Could you give again exactly, and only, the lines from the one holding "Image resolution: width=1568" through the end of the data, both ends included, with pictures left out?
** Opening Records shown block **
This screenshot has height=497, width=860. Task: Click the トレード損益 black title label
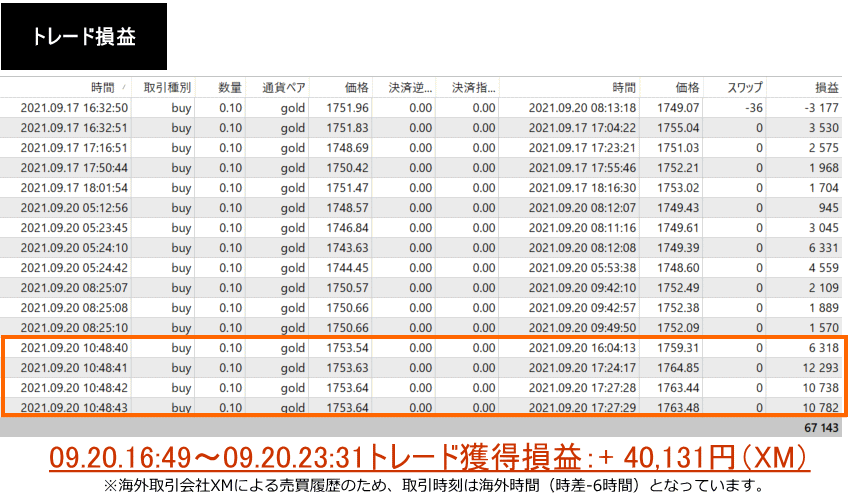(x=84, y=36)
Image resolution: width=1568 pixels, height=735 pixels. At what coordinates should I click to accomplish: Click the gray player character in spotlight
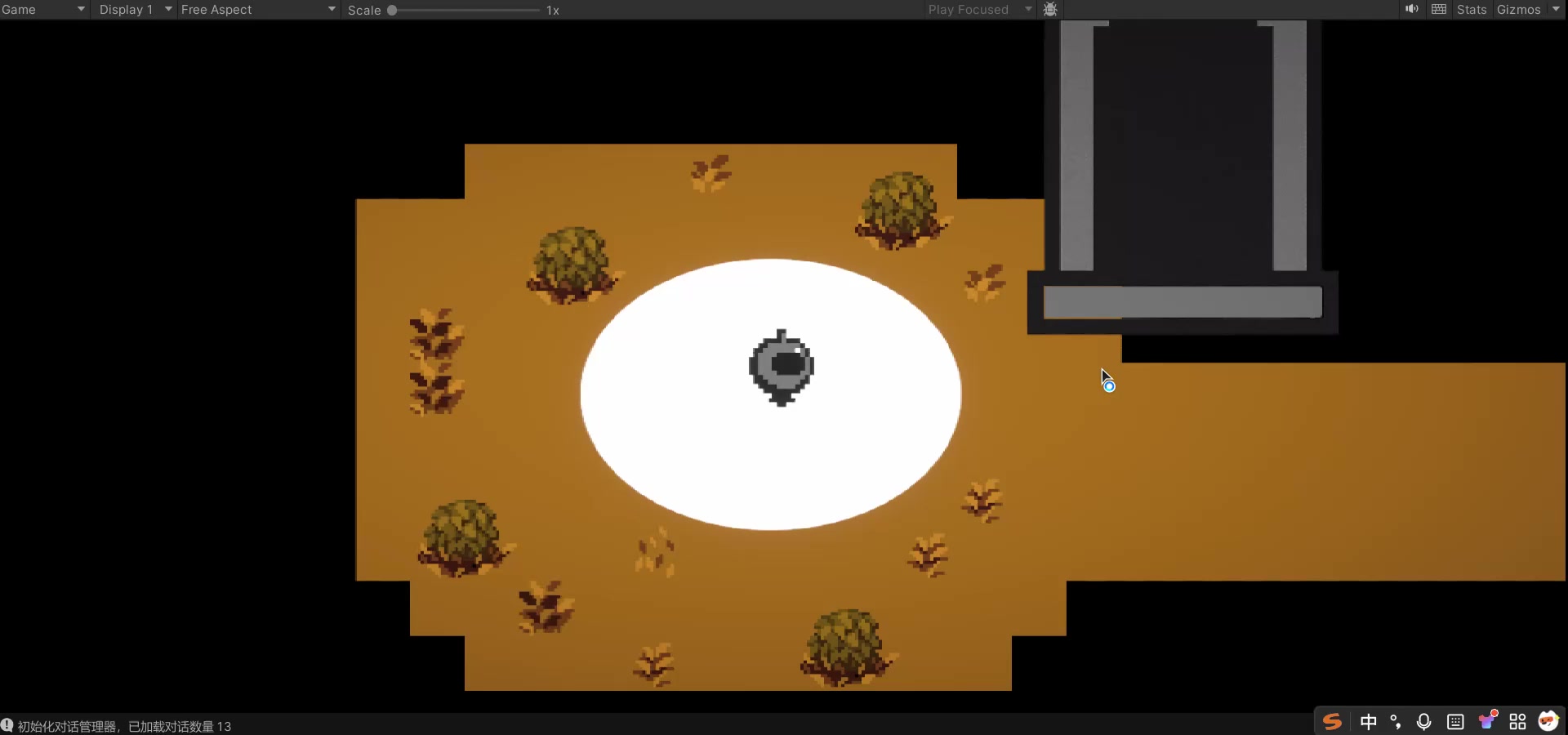[782, 368]
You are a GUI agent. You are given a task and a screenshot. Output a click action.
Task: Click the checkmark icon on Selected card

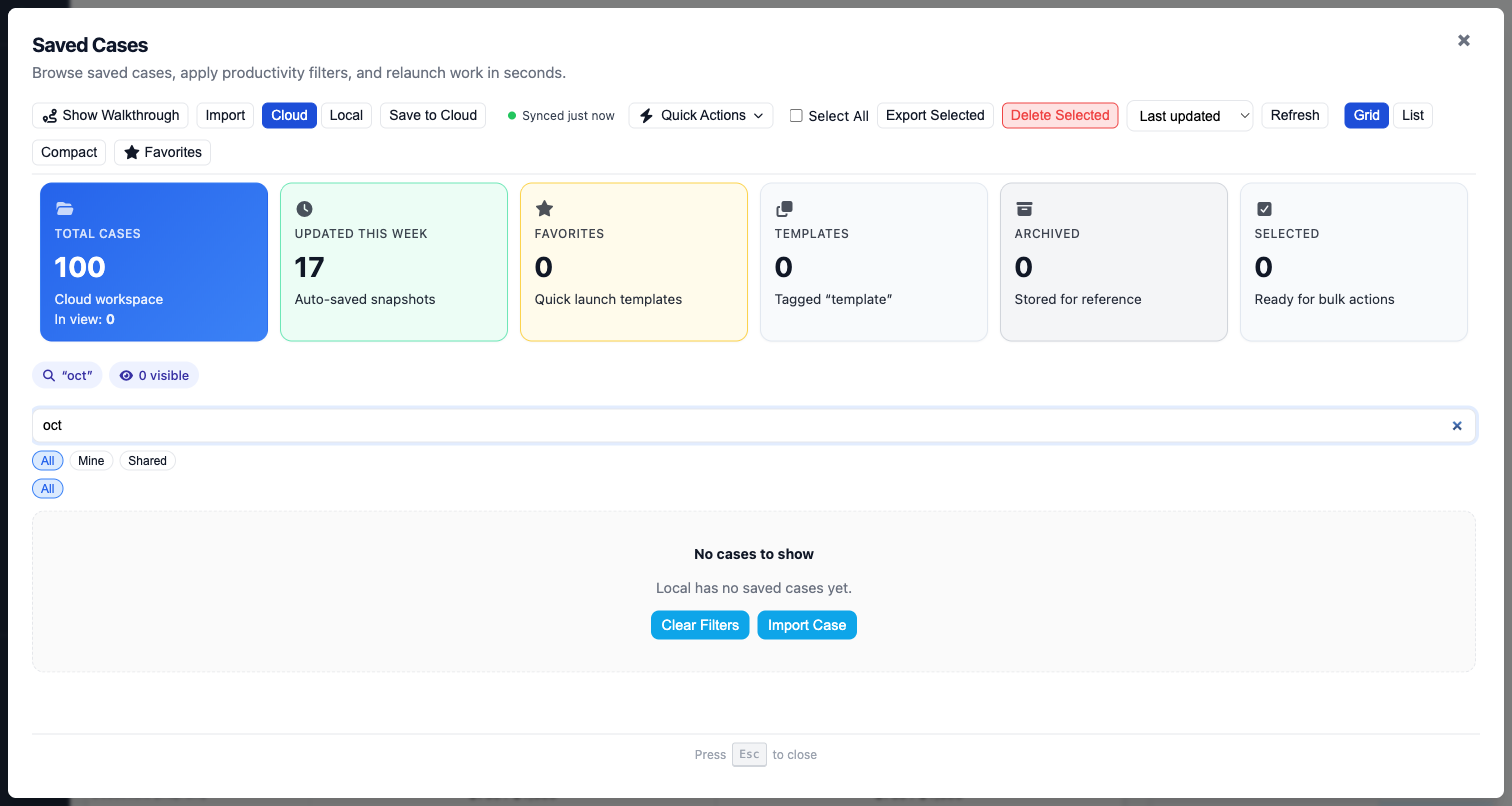click(1264, 208)
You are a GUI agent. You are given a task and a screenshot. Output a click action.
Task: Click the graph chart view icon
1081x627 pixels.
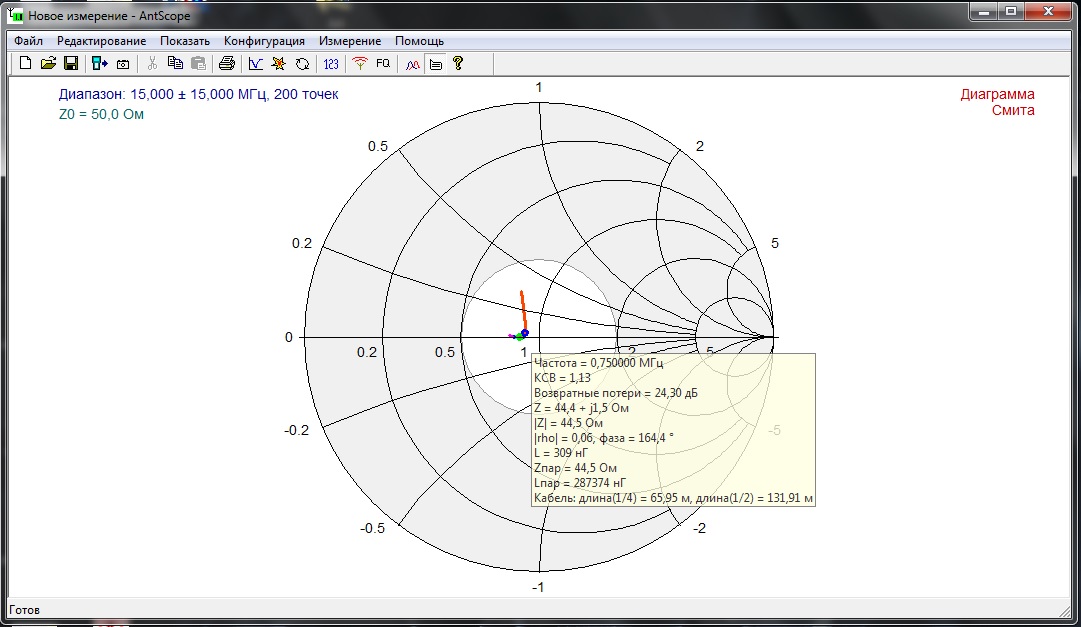[255, 64]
** Closing Records shown block **
Response area:
Image resolution: width=1568 pixels, height=735 pixels. At what coordinates should I click to accomplish: Click the gray player character in spotlight
[782, 368]
You are a GUI agent. You are given a task and a screenshot. Output a click action.
Task: Click the checkmark icon on Selected card

click(1264, 208)
You are a GUI agent. You are given a task and a screenshot. Output a click action.
Task: Click the graph chart view icon
1081x627 pixels.
[255, 64]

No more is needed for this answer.